What you need to do:
Copy the rows word for word, beginning at the line that contains "This screenshot has" and stopping after the line that contains "(189, 388).". Leave the pictures out.

Records:
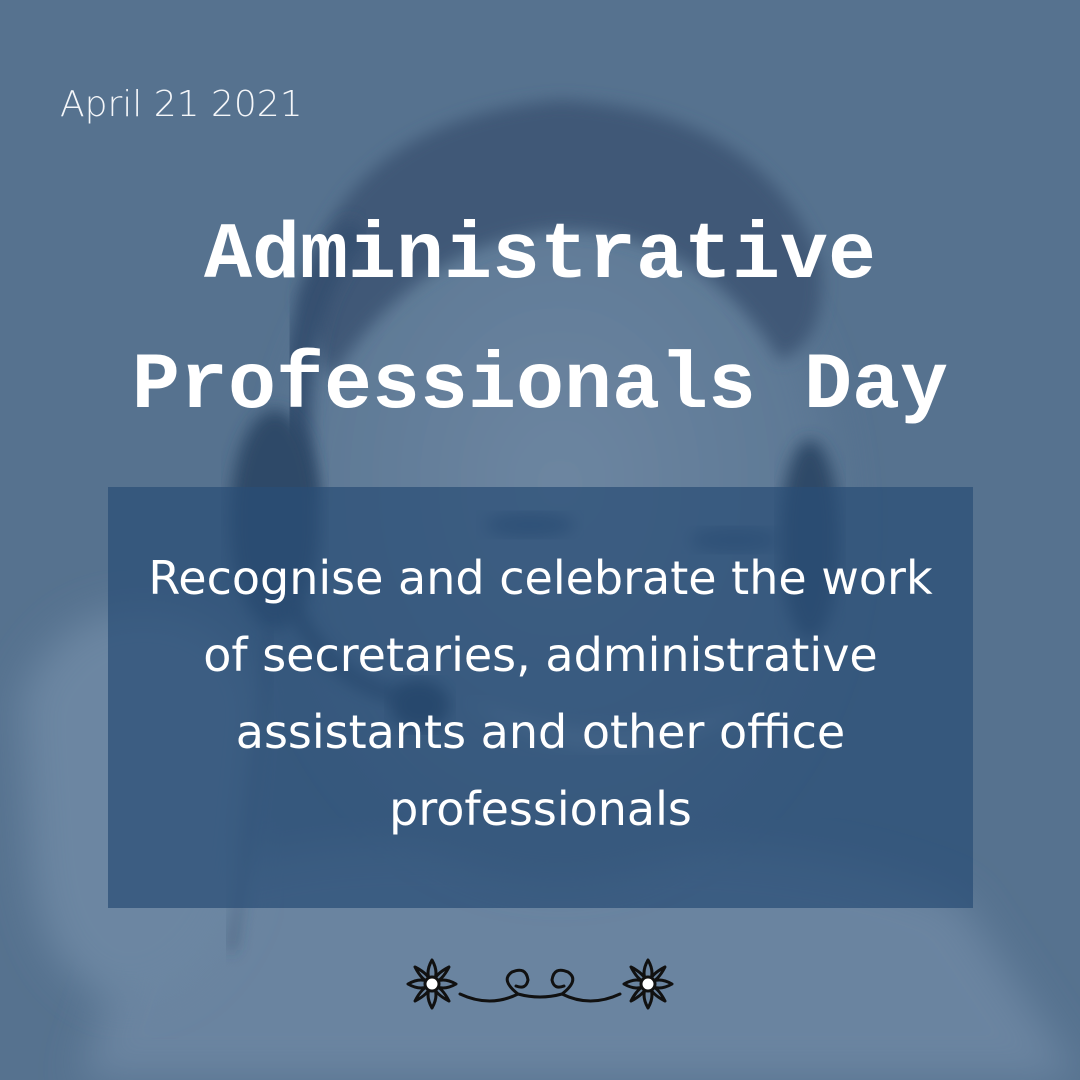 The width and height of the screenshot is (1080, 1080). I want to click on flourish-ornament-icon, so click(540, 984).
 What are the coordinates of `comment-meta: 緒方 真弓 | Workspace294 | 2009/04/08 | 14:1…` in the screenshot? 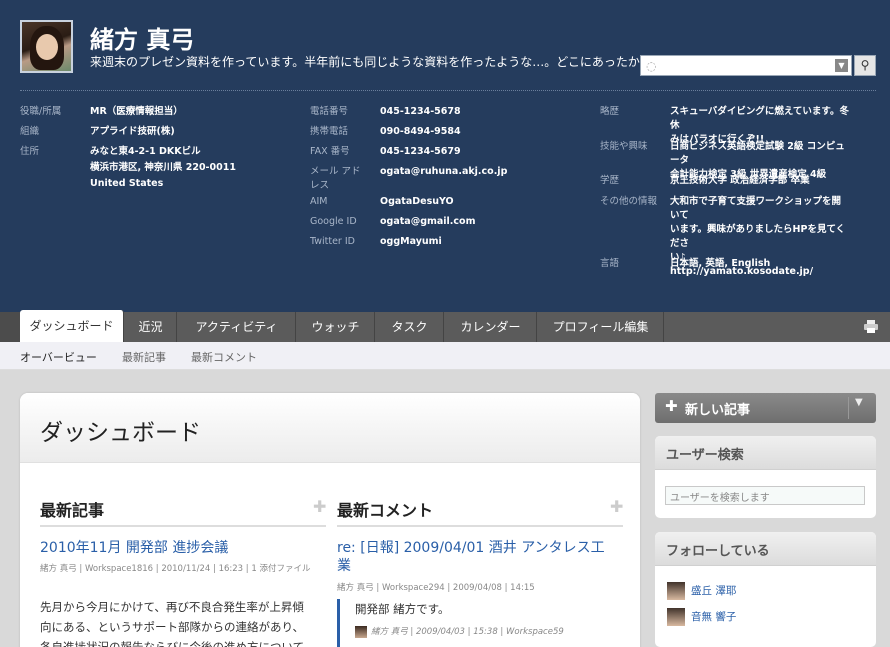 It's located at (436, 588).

...

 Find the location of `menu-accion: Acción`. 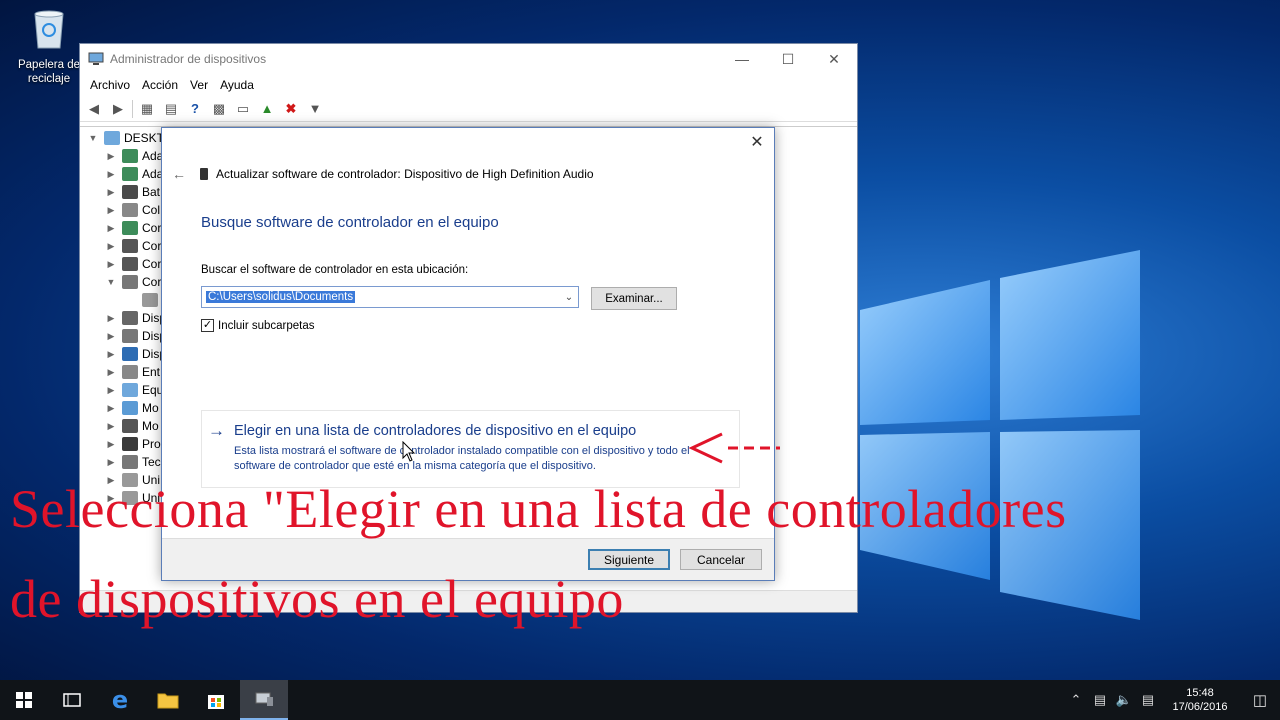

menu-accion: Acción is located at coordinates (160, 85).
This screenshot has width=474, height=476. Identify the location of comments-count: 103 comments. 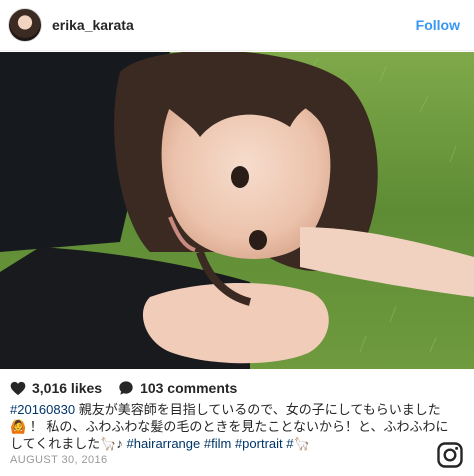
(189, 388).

...

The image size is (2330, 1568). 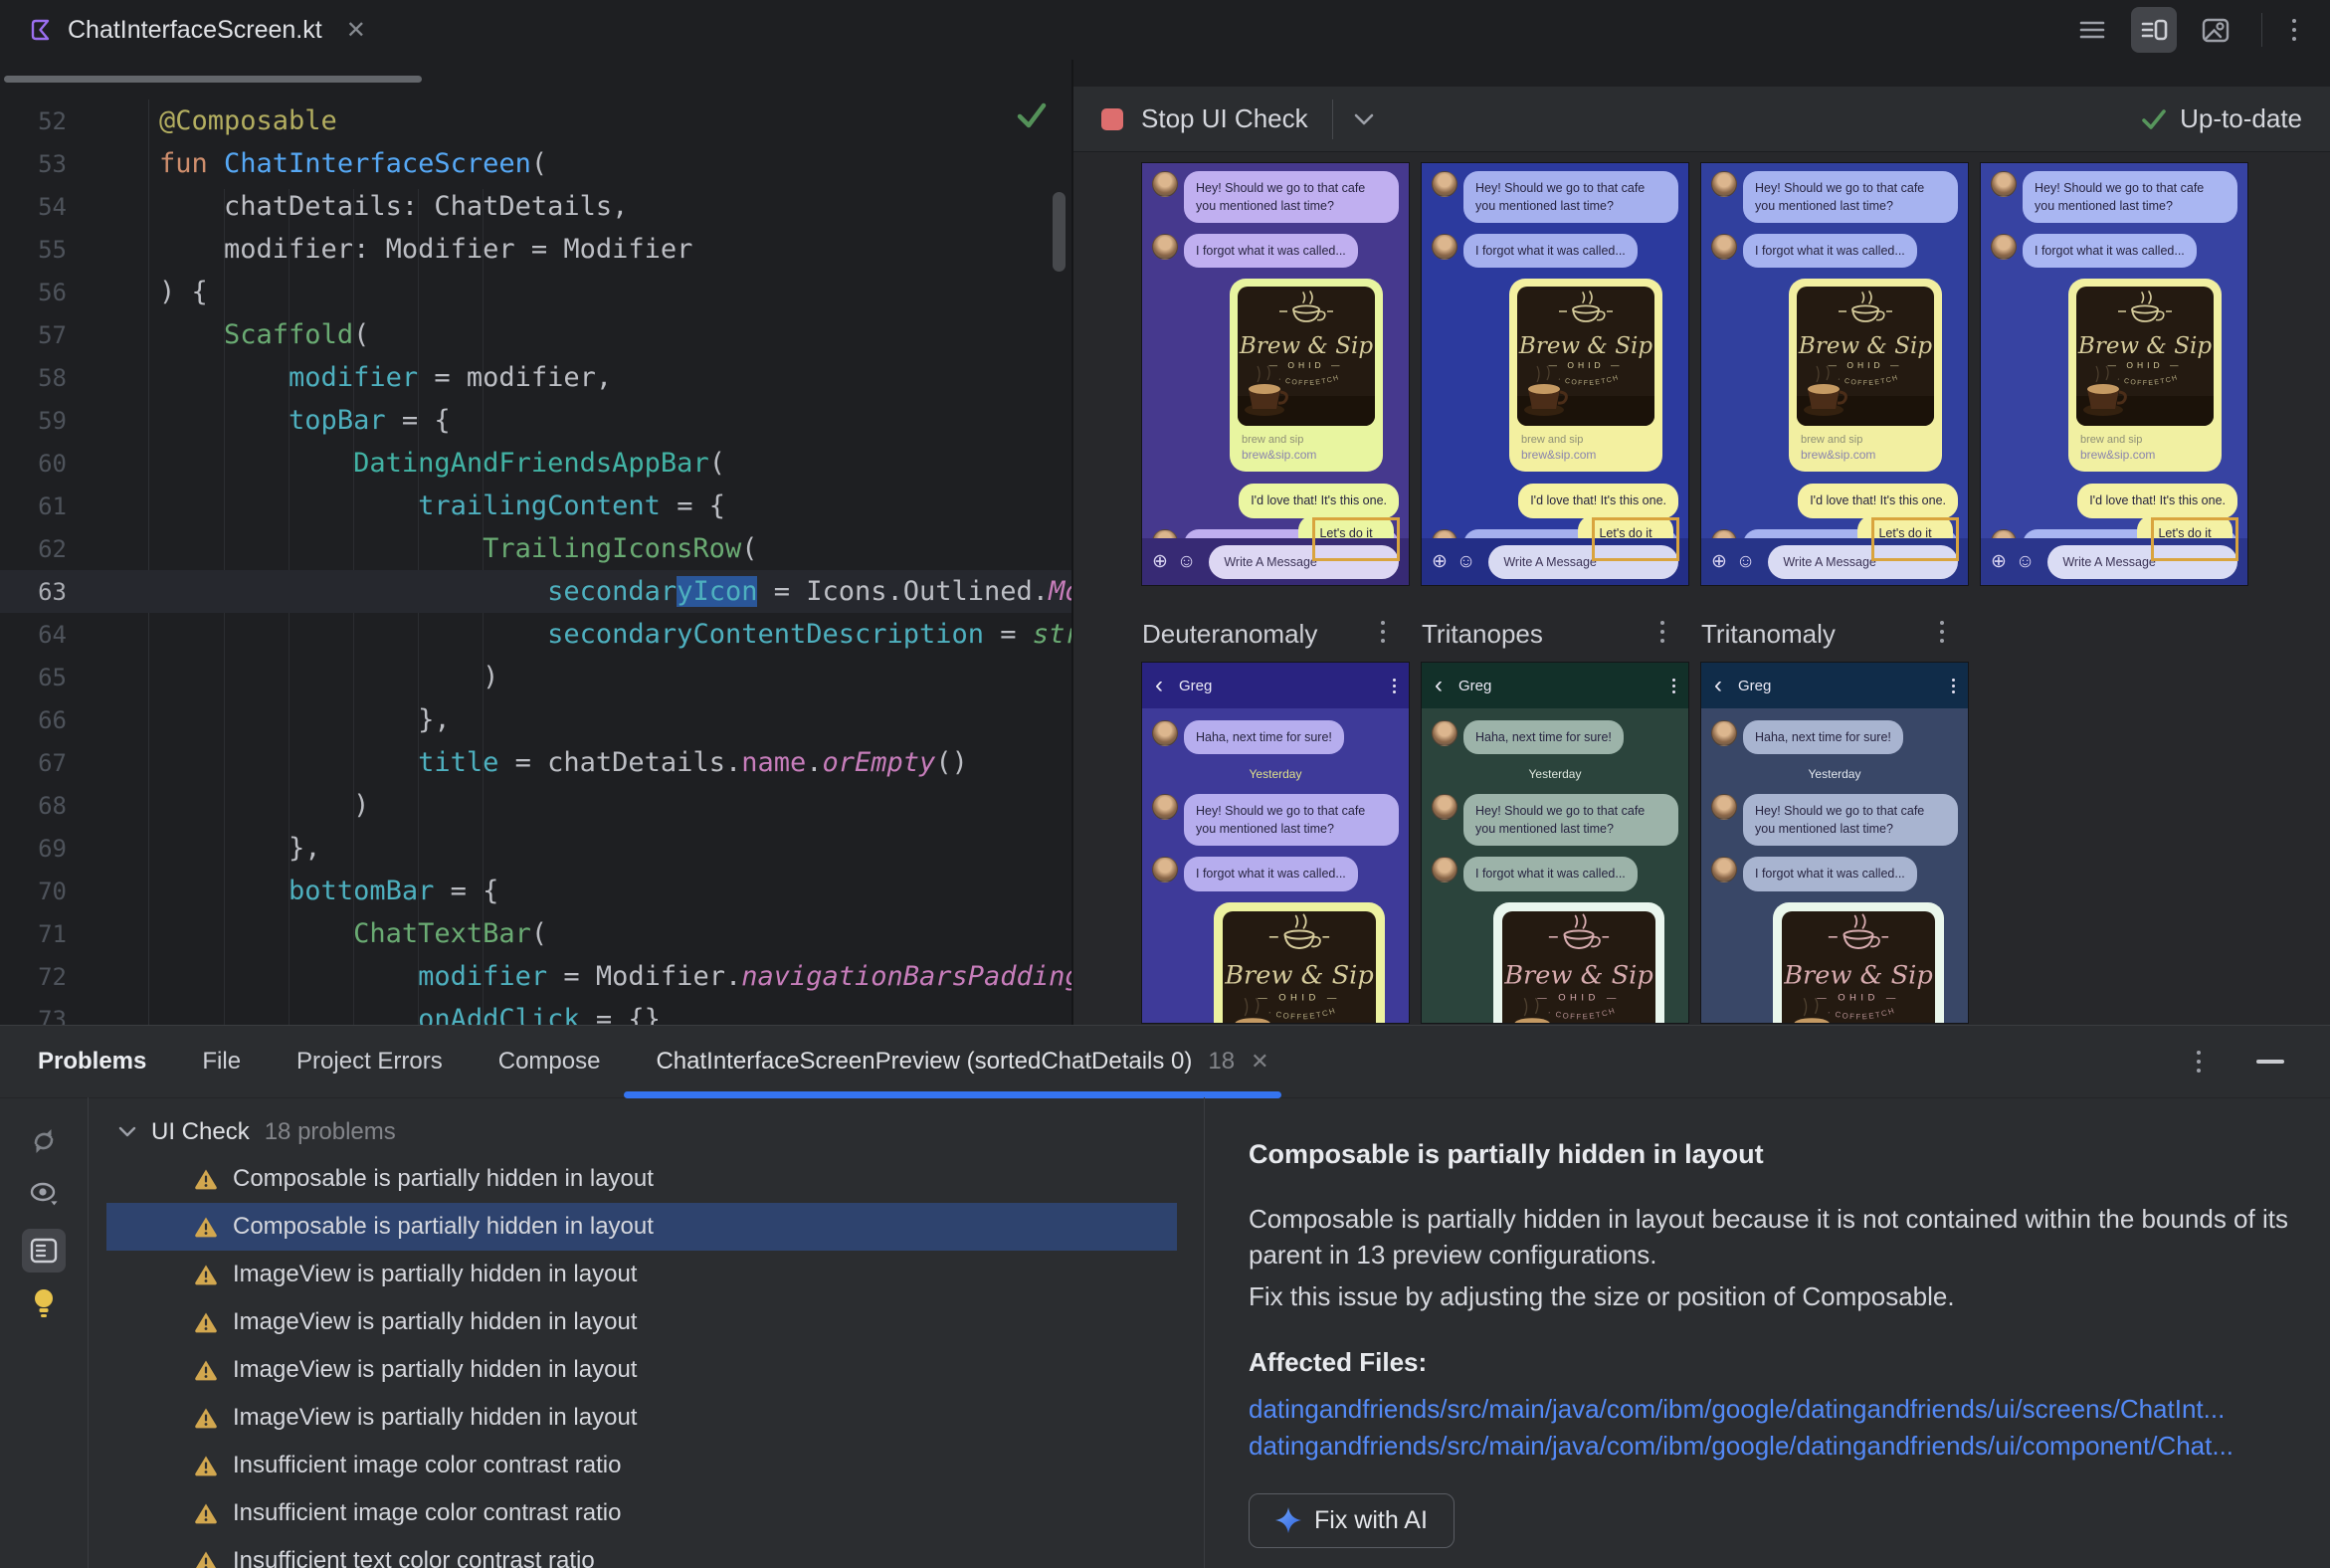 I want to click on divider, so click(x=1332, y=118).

Result:
This screenshot has width=474, height=476. Identify the location of comments-count: 103 comments. 
(189, 388).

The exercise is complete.